“I am three thoughts away from the grave, / two steps away from the open door, / one kiss away from the bridge.”
So begins “Dear Thanatos,” the first poem of Traci Brimhall’s May 2020 collection, Come the Slumberless to the Land of Nod. It is a fitting prologue to a book that orbits incessantly the interplay of birth, death, and love, a textual landscape where the lines between each concept are always blurred. This makes sense, for most of the book was written during a paradigm-shifting time in the poet’s life: her divorce, her pregnancy and the birth of her son, and the trial for the murderers of her dear friend. I was expecting, on some level, for these radically different elements to fight against each other, making the poems seem uncomfortably shoved together, but the tension they foster is the wellspring of the book’s wonder.

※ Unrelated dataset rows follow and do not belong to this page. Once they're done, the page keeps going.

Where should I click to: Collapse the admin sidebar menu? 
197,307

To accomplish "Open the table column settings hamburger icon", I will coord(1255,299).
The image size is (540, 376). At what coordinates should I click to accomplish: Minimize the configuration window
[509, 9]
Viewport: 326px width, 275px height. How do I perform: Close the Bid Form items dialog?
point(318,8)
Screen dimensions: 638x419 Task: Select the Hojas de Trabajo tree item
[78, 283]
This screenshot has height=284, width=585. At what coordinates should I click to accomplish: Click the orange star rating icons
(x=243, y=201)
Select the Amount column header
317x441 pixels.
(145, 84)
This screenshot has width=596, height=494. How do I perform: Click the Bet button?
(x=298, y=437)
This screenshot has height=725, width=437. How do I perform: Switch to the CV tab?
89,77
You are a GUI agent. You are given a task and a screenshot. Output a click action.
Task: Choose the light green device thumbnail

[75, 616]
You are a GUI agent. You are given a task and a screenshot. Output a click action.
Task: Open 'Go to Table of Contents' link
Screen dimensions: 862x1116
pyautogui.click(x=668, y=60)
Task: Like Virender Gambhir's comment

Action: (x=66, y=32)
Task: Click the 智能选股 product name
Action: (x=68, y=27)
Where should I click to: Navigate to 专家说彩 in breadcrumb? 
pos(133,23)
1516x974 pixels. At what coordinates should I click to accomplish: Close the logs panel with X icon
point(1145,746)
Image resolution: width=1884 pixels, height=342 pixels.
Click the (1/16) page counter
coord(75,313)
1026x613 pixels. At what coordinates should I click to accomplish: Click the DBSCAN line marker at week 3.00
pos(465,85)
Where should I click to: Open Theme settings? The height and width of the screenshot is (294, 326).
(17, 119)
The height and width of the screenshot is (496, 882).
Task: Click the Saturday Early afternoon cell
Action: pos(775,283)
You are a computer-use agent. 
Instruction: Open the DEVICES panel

The connecting force between these elements is, of course, the Land of Nod. In “Murder Ballad in the Arctic,” a piece that toes the line between prose poem and lyric essay, Brimhall writes, “I’ve come here looking for Nod—Cain’s biblical place of exile and the drifting space of dream in lullabies.” Pregnant with her son, she undertook an Arctic sailing voyage, hoping that the land of ice and sea would be a place she could write about her unborn child and her murdered friend. It is the ephemeral, liminal space of Nod that creeps like smoke around every poem, whispering of loss, exile, and birth.
Though Brimhall’s subjects are fairly universal, her delivery is utterly unique, and the juxtaposition of lullabies with “Murder Ballads” and unconventional love poems lends the collection an unhinged charm. However, the true gift that the poems offer is Brimhall’s remarkable gift for expression; her lyricism is imaginative, her word choice always unexpected and sometimes a little kooky. It’s as if when she sat down to write another poem, she unscrewed a jar full of pickled phrases like “seeding heart,” “boondocks opera,” and “anointing my wrist with a paper corsage.”
“Love Poem Without a Drop of Hyperbole” was one of my favorite poems in the collection, one I’ve been returning to again and again after finishing the book. It’s so hard to write a good love poem, and the very best often make liberal use of the unexpected, one of Brimhall’s particular strengths. “I want to kiss you with tongue, with gusto, / with socks still on. I love you like a vulture loves / the careless deer at the roadside. I want to get / all up in you.” It’s difficult, writing about this poem, not to simply quote the entire thing. It’s passionate and messy and more than a little dark, and it’s one of the most genuine love poems I’ve ever read. (Psst… you can read an earlier version of the poem online here.)
The speaker of these poems is spinning lyrics from the Arctic air of exile, from the womb where her unborn son curls within her, from the failure of a passionate marriage, and from the starlit field where her friend was stabbed to death. I’ll leave you with a few lines from “Murder Ballad in the Land of Nod”: “When I imagine his death, he walks through a field and doesn’t feel the men like twin shadows at his back. He recognizes a constellation. He feels the earth give a little with each step. He thinks the word help, and something does.”